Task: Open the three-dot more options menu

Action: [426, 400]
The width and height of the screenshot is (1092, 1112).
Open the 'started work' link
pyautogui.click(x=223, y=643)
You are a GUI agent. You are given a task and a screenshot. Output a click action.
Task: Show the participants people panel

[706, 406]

* * * *

* [TRY IT]
All the lines above need to be retyped exactly, with nothing left out.

* [RESPONSE]
Task: Open the three-dot more options menu

Action: [426, 400]
The width and height of the screenshot is (1092, 1112).
Open the 'started work' link
pyautogui.click(x=223, y=643)
You are a GUI agent. You are given a task and a screenshot. Output a click action.
Task: Show the participants people panel

[706, 406]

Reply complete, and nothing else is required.